━━━━━ Available data

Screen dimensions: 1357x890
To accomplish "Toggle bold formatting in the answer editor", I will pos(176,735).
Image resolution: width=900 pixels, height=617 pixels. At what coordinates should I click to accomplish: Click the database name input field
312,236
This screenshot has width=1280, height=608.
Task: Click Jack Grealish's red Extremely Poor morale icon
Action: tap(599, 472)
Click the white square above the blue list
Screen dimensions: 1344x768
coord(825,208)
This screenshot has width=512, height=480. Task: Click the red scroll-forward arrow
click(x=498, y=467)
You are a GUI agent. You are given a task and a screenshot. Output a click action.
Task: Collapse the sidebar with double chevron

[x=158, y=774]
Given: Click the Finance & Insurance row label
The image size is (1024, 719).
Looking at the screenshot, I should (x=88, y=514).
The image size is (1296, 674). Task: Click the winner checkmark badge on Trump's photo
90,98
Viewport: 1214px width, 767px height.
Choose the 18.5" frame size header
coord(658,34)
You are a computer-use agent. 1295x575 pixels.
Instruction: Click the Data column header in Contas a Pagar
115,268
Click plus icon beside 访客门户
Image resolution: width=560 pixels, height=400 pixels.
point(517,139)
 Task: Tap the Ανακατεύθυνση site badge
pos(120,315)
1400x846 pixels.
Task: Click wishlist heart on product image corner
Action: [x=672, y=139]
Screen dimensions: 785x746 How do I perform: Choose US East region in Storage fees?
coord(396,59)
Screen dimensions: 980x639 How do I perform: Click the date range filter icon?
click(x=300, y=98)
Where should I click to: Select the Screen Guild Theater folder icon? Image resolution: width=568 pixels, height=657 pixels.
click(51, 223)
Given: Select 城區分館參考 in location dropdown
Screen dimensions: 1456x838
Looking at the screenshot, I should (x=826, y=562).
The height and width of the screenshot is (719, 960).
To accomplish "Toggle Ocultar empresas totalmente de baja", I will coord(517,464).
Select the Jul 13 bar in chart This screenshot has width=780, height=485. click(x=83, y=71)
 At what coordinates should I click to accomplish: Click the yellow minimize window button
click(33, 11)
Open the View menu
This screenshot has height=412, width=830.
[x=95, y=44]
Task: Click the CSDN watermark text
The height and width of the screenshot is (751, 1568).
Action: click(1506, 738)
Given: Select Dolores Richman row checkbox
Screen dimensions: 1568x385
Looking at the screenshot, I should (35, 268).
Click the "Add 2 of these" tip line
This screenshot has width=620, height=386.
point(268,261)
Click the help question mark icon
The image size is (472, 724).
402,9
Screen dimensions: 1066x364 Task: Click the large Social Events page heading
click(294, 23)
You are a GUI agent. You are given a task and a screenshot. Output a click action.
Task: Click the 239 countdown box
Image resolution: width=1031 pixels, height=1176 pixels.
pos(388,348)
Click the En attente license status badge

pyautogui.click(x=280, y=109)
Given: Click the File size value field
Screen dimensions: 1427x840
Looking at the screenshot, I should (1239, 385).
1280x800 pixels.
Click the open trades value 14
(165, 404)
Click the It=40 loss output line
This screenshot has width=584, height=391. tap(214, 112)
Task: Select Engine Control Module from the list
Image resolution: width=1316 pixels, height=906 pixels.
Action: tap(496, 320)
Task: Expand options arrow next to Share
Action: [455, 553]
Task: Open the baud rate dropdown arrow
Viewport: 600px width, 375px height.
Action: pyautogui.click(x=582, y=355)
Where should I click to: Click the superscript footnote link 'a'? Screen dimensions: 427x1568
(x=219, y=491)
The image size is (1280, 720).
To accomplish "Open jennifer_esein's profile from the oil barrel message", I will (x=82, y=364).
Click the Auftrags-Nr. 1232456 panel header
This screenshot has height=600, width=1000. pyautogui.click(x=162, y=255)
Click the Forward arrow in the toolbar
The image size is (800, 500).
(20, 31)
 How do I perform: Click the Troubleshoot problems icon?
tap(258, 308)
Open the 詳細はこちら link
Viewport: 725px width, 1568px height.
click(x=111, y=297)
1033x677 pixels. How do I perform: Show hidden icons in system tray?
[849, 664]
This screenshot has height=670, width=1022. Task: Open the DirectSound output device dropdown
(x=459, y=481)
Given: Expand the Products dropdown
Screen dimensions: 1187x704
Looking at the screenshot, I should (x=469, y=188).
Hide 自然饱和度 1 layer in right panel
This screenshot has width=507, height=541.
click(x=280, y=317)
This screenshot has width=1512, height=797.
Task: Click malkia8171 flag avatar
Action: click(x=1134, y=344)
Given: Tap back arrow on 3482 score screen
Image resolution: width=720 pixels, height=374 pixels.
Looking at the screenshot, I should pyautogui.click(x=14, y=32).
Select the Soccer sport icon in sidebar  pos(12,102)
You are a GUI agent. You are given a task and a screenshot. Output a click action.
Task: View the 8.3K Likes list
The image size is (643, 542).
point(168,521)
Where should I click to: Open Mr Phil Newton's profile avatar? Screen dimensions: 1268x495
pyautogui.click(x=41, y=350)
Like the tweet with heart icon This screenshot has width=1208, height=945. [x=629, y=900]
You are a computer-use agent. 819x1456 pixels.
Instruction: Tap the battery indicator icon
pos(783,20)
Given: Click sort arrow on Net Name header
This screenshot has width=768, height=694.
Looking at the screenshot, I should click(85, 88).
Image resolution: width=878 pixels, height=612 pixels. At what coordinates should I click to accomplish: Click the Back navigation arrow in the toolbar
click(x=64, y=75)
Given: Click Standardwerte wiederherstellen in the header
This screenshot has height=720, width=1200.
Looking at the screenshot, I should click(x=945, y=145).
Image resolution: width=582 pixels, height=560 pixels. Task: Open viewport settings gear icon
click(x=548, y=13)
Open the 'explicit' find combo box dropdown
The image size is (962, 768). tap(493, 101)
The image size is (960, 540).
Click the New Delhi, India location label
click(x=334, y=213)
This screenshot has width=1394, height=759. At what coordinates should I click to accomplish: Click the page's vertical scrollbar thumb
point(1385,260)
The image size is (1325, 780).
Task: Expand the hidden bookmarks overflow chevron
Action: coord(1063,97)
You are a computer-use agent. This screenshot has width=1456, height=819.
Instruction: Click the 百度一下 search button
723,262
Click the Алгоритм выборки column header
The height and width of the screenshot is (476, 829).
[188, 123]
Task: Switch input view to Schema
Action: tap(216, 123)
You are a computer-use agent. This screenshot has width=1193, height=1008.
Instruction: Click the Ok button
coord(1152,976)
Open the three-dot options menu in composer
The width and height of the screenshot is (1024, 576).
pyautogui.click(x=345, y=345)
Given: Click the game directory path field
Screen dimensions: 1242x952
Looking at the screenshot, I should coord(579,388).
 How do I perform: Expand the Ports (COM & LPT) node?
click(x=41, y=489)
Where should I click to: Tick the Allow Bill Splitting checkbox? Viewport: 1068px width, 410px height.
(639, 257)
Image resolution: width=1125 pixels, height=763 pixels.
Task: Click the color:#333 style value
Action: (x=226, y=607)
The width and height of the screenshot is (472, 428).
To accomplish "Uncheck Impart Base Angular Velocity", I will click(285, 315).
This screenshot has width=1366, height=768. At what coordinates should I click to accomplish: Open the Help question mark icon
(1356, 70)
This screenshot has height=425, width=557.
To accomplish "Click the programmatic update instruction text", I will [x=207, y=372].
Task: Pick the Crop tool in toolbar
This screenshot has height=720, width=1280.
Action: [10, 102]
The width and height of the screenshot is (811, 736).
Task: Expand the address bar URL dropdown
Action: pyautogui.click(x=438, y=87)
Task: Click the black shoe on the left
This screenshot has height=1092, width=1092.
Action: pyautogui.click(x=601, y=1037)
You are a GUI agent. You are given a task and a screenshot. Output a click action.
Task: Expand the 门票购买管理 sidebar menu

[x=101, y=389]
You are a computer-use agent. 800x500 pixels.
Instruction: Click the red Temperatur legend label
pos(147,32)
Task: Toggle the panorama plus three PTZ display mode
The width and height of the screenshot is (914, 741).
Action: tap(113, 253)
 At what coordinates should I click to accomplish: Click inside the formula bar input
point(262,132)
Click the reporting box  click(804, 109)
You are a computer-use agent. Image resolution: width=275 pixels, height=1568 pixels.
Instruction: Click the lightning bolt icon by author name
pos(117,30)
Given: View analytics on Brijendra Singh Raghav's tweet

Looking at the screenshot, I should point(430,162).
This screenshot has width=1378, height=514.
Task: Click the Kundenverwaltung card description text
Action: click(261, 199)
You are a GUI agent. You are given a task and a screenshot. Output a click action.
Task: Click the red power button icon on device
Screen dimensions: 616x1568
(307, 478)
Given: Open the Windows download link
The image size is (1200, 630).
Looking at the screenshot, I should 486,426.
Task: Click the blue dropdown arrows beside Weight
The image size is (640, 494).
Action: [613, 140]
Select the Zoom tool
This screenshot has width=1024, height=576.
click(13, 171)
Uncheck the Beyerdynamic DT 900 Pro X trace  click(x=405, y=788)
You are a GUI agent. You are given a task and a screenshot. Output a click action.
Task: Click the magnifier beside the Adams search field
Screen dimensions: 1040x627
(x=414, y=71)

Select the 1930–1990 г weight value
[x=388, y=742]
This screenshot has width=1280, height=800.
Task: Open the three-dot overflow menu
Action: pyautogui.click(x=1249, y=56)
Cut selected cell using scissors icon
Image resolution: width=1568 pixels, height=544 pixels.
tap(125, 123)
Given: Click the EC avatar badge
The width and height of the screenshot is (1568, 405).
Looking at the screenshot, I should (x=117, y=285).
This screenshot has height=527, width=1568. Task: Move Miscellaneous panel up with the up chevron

━━━━━━━━━━

§ Task details
When a line in the listing includes the word "will", report that line in full.

§ Written solution
To accomplish "Toggle bold formatting in the answer editor", I will pos(176,735).
To accomplish "Toggle Ocultar empresas totalmente de baja", I will coord(517,464).
To accomplish "Open jennifer_esein's profile from the oil barrel message", I will (x=82, y=364).
To accomplish "Uncheck Impart Base Angular Velocity", I will click(285, 315).
To accomplish "Click the programmatic update instruction text", I will [x=207, y=372].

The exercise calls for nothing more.